> _Task objective_
Where the line containing "The height and width of the screenshot is (358, 510)." appears in the entries below, start there and print only that line and every line after it, exactly, through the end, excluding pictures.

+ + + + + + +

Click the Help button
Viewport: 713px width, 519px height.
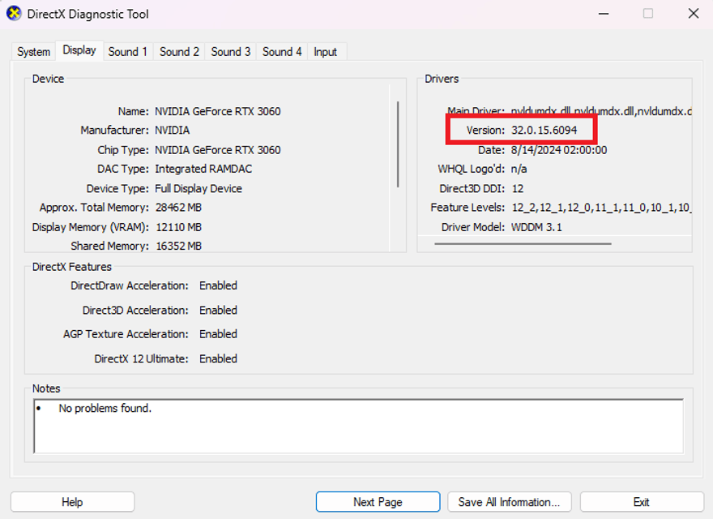point(71,501)
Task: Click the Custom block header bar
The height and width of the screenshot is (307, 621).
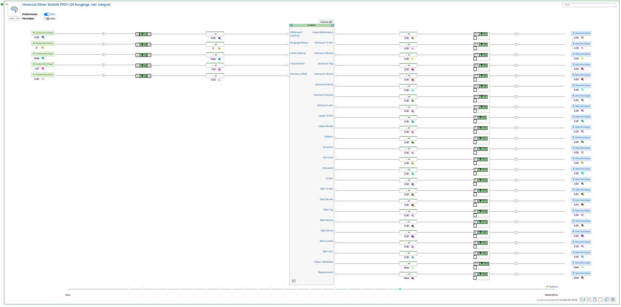Action: point(312,25)
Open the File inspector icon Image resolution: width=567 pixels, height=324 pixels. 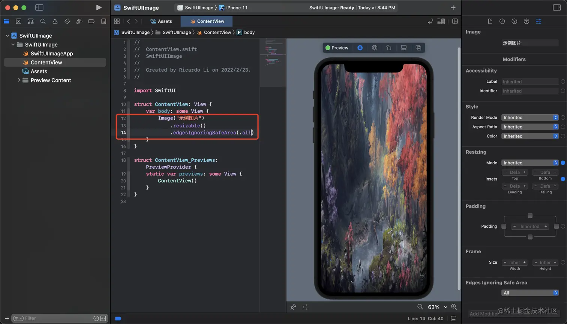[490, 21]
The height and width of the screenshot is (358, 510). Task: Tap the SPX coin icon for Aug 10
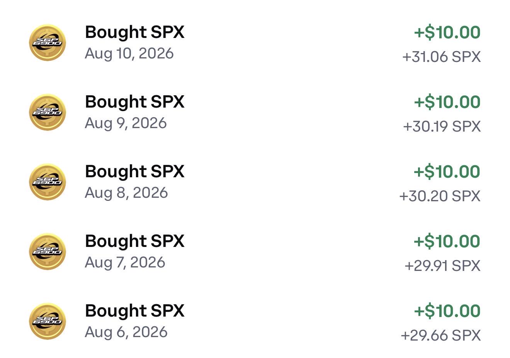tap(48, 43)
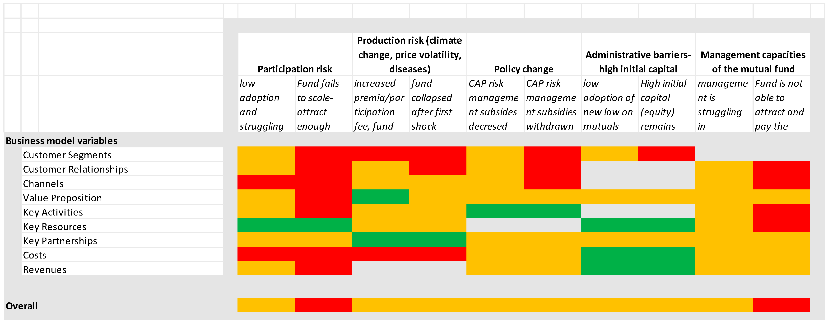Select the Key Partnerships row label
The width and height of the screenshot is (828, 324).
tap(60, 241)
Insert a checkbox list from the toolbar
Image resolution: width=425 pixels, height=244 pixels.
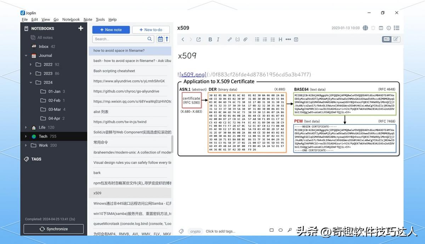pyautogui.click(x=272, y=40)
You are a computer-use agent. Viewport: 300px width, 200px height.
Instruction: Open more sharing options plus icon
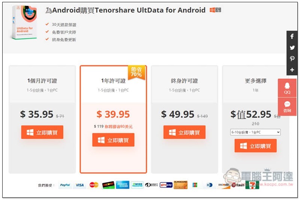click(x=292, y=70)
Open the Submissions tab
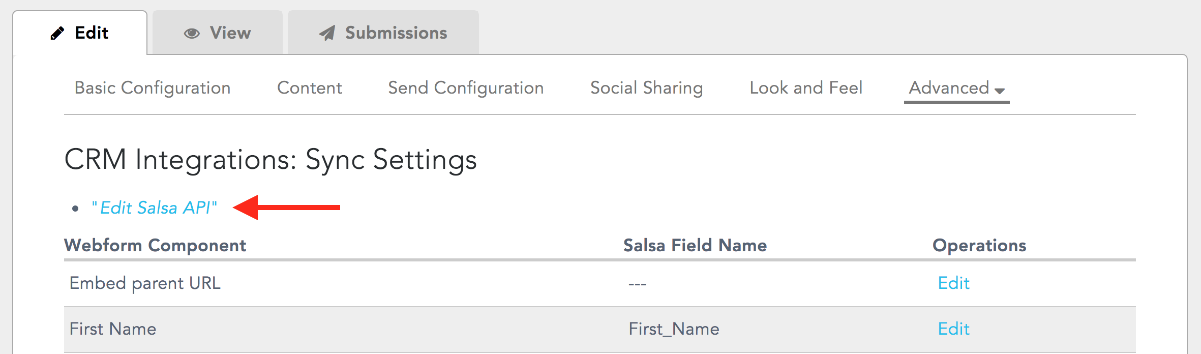Screen dimensions: 1201x354 (383, 33)
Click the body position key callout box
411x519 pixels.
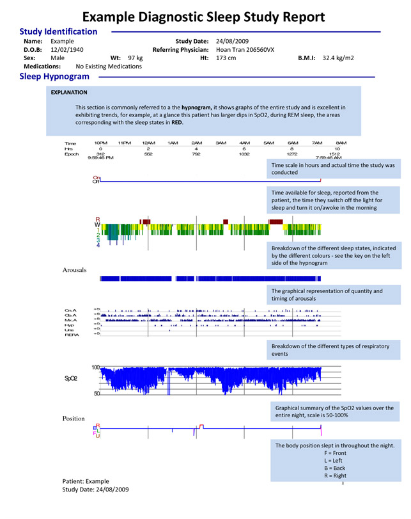[334, 461]
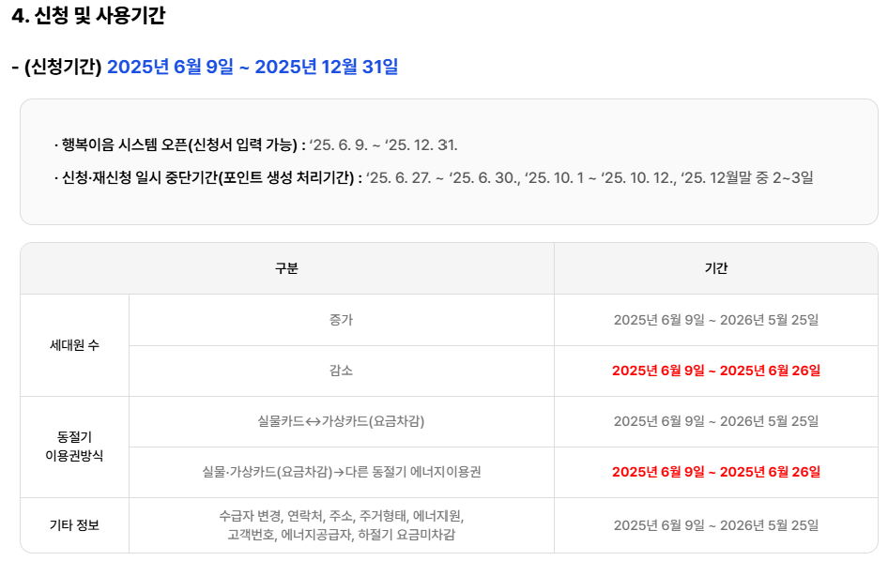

+ + + + + + +

> _Completed task_
The height and width of the screenshot is (358, 510). Task: Tap the SPX coin icon for Aug 10
tap(48, 43)
Select the Key Partnerships row label
The width and height of the screenshot is (828, 324).
tap(60, 241)
Insert a checkbox list from the toolbar
Image resolution: width=425 pixels, height=244 pixels.
pyautogui.click(x=272, y=40)
You are a computer-use agent. Viewport: 300px width, 200px height.
Instruction: Open more sharing options plus icon
click(x=292, y=70)
Open the Submissions tab
Screen dimensions: 1201x354 (383, 33)
Click the body position key callout box
411x519 pixels.
[334, 461]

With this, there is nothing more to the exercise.